There is only one person I’ve ever met who has been able to sneak up on me and that person is my daughter, Ivy. Before I realize she’s in my office the top of her dark curly haired head pops up on the opposite side of my desk before her dimpled chin rests on the dark mahogany wood and she smiles. “Hey dare, daddy. You werkin’?”

“Good evening, Princess Ivy. I am, love, you playin’?” I ask as I motion for her to come around the desk and she answers by flying towards me and lunging herself into my lap.

“I is playin’ daddy!” She giggles.

“You are playing, or I am playing. Not ‘is’, princess.”

“I are playing? I am playing.” She beams.

“Yes, only to the second statement.
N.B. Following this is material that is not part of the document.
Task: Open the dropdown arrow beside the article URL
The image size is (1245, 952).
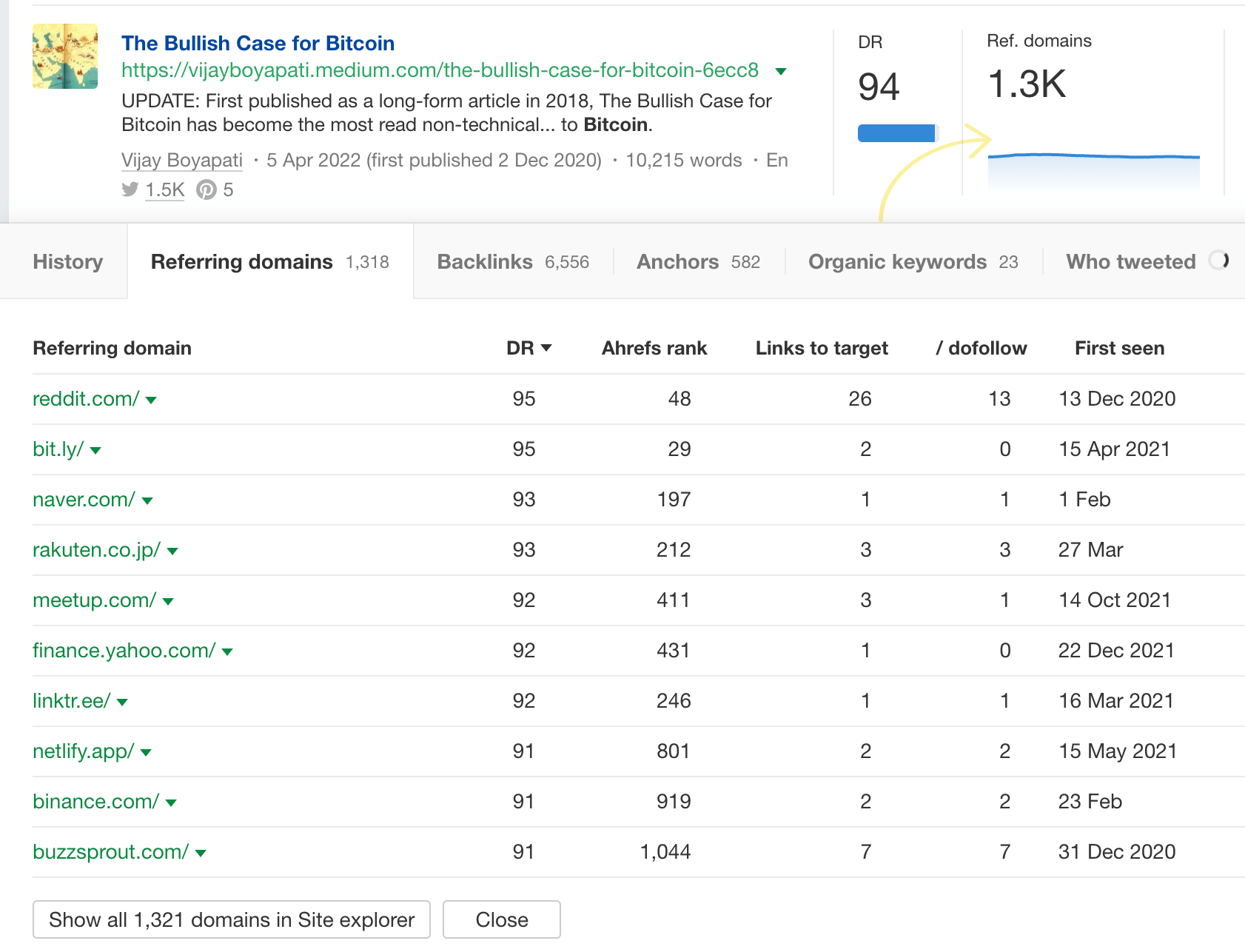Action: [x=782, y=71]
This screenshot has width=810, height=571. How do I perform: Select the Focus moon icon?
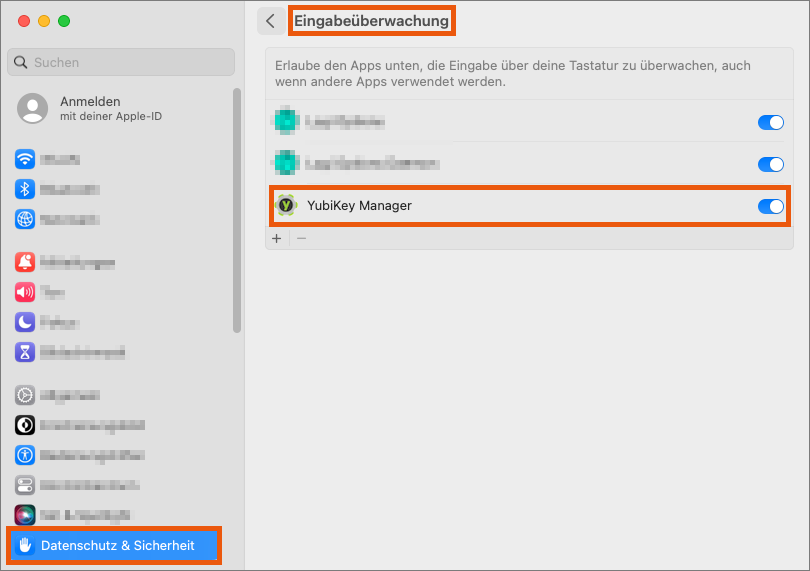[25, 322]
What are you playing?” I chuckle.

And Ivy’s facial expression falters revealing a sadness I didn’t see before. “How long will mommy be bwoken, daddy?”

Have you ever been decimated with less than ten words? It humbles you, especially when they’re spoken from the mouth of your own child.

My eyes water and my voice cracks but I shove the words out, “Broken? She’s not broken, angel, why do you say that?”

Tears spill over her lashes when her eyes meet mine and she shakes her head, “You not looking at her if you don’t see her is bwoken. It’s in her eyes, Daddy, you can tell her heart is bwoke by lookin’ in her eyes.”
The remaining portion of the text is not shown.